The world has become far more connected and information, entertainment, food and drink, banking, retail, travel and accommodation, all and more are now available at the click of a button, anyplace, anytime. Here are three real-world case studies of businesses leveraging smart, connected devices and advanced analytics to create competitive advantage, happier customers and new sources of revenue.
SciSports, the Dutch analytics startup, takes real-time data and applies machine learning, deep learning and artificial intelligence to capture and analyse this information. Instead of generating data only on players who have the ball, BallJames, a real-time tracking camera system, automatically generates 3D data from video, with 14 cameras placed around the stadium recording every movement on the field. BallJames then generates data such as the precision, direction and speed of passing, sprinting strength and jumping height.
“This forms a complete picture of the game,” explained SciSports founder and CEO, Giels Brouwer. It allows fans to experience the game from any angle by using virtual reality, as well as helping coaches on the bench better identify when a player is getting tired.

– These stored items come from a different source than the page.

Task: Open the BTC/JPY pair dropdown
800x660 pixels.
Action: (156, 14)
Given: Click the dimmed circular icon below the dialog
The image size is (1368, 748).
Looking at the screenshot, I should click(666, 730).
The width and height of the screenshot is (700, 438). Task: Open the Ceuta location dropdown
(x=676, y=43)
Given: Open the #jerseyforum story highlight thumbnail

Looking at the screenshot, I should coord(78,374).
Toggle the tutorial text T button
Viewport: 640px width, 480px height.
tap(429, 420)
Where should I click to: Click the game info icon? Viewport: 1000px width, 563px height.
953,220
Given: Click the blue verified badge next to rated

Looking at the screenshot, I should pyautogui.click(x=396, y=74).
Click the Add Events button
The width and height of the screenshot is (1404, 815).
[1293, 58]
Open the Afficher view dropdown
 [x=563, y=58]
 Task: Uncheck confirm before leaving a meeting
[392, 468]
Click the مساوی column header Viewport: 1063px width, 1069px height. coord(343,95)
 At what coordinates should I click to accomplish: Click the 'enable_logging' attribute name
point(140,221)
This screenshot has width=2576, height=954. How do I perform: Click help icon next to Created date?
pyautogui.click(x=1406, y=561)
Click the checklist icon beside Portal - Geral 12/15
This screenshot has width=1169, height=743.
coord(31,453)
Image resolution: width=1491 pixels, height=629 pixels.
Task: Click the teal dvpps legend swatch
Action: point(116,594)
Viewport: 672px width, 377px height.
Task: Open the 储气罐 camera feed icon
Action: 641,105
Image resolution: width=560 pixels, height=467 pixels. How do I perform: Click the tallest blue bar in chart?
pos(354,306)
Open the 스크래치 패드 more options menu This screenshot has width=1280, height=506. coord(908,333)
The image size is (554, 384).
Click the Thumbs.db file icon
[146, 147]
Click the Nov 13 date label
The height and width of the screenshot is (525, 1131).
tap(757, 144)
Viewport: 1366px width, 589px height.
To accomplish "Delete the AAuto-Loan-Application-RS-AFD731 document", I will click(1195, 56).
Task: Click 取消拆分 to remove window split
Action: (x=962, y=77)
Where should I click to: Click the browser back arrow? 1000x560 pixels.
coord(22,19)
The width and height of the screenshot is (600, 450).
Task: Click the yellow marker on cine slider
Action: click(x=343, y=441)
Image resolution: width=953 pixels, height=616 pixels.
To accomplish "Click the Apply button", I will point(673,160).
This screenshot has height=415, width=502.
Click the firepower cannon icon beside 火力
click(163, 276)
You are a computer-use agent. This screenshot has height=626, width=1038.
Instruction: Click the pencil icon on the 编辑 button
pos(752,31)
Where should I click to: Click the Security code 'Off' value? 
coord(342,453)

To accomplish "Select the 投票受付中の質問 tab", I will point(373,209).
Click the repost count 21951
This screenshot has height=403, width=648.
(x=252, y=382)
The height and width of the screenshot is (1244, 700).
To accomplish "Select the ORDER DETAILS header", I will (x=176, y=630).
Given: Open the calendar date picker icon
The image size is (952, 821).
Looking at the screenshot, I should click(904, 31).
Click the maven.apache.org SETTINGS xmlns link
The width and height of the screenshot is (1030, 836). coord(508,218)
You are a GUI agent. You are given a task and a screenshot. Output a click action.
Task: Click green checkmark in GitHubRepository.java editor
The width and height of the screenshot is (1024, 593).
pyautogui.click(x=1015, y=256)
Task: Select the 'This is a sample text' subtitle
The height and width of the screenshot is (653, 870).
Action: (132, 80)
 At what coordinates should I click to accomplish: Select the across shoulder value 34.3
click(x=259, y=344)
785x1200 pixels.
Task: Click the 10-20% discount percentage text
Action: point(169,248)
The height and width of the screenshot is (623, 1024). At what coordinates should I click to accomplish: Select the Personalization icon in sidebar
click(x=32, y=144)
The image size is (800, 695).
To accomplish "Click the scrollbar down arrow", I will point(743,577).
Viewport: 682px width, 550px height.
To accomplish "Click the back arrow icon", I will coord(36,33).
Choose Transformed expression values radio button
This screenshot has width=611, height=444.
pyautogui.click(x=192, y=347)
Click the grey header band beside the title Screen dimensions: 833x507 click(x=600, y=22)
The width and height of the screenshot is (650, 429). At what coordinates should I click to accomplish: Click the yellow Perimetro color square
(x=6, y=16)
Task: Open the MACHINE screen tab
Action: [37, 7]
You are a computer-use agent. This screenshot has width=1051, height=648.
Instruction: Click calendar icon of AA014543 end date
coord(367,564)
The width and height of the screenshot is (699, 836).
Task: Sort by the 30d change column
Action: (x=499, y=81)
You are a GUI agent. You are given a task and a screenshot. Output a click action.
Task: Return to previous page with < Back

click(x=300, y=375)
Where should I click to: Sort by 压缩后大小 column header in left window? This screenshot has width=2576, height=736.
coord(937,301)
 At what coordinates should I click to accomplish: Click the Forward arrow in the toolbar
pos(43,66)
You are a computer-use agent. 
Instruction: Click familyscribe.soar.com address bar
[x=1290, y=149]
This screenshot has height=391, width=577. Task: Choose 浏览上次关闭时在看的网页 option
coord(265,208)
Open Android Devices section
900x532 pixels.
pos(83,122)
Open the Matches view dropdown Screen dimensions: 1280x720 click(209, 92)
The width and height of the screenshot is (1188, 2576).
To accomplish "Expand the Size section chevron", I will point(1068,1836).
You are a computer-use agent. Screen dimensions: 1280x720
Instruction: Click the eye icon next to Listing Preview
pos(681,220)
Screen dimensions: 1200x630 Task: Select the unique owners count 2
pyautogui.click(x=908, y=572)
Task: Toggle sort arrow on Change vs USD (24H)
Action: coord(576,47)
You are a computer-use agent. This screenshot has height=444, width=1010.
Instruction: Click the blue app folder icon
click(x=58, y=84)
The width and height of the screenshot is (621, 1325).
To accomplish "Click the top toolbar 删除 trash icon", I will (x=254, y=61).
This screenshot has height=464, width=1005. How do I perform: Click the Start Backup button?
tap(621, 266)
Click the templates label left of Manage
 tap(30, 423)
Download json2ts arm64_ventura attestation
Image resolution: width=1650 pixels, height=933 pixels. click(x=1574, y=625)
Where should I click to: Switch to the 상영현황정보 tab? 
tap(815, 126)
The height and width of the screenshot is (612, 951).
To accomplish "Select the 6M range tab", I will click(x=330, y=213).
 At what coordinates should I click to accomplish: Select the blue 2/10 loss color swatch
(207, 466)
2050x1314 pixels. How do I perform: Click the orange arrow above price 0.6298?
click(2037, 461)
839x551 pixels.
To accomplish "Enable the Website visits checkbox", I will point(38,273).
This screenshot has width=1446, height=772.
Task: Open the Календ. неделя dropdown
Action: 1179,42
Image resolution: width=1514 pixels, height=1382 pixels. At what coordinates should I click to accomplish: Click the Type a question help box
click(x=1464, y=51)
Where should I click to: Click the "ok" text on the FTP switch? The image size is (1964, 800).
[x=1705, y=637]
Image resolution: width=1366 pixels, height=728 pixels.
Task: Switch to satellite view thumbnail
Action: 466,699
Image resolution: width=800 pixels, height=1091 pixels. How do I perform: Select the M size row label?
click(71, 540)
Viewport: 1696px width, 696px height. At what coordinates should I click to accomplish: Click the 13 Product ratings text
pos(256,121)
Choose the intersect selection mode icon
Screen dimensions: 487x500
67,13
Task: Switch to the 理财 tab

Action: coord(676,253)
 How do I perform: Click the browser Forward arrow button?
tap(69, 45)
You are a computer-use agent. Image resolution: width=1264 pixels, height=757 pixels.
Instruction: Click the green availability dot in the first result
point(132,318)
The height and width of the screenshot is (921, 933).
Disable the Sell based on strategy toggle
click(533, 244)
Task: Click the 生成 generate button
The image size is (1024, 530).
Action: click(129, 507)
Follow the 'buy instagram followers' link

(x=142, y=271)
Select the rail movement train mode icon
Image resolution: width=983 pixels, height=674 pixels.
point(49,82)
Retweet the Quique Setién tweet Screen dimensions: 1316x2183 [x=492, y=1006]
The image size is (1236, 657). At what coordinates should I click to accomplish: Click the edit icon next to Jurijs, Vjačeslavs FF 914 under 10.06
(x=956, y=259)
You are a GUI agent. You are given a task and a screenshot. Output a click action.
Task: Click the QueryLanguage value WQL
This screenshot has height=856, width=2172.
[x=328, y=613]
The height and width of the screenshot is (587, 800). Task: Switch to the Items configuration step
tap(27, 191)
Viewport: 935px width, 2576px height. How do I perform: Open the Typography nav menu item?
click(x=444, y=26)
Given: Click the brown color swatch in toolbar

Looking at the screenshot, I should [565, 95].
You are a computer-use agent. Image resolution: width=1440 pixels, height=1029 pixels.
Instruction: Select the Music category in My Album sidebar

When it comes to transportation, nothing frustrates passengers more than delays – especially unexpected ones. By leveraging analytics and the Internet of Things (IoT), state-owned Finnish railway operator, VR Group, has successfully moved from a traditional maintenance approach that focused on replacing parts as needed to a predictive regime.
VR Group developed a predictive maintenance program that focuses on continuously monitoring the condition of parts. In this program, mathematical models predict when parts are likely to fail so that they can be replaced before they cause unplanned downtime.
Analysing IoT data in the healthcare industry can result in increased uptime for cancer treatment machines, which means that more patients are treated when they are scheduled. If a treatment is missed, it can be up to 40% less effective, so reducing potential service interruptions is critical.
Elekta is a Swedish medical device manufacturer that provides equipment and clinical management to help treat people with cancer and brain disorders. Over the past decade, Elekta has been reportedly using IoT to help differentiate its service business and optimise its field service. By monitoring hundreds of sensors, identifying issues early and proactively correcting them, service personnel arrive on site armed with both the necessary information and parts needed.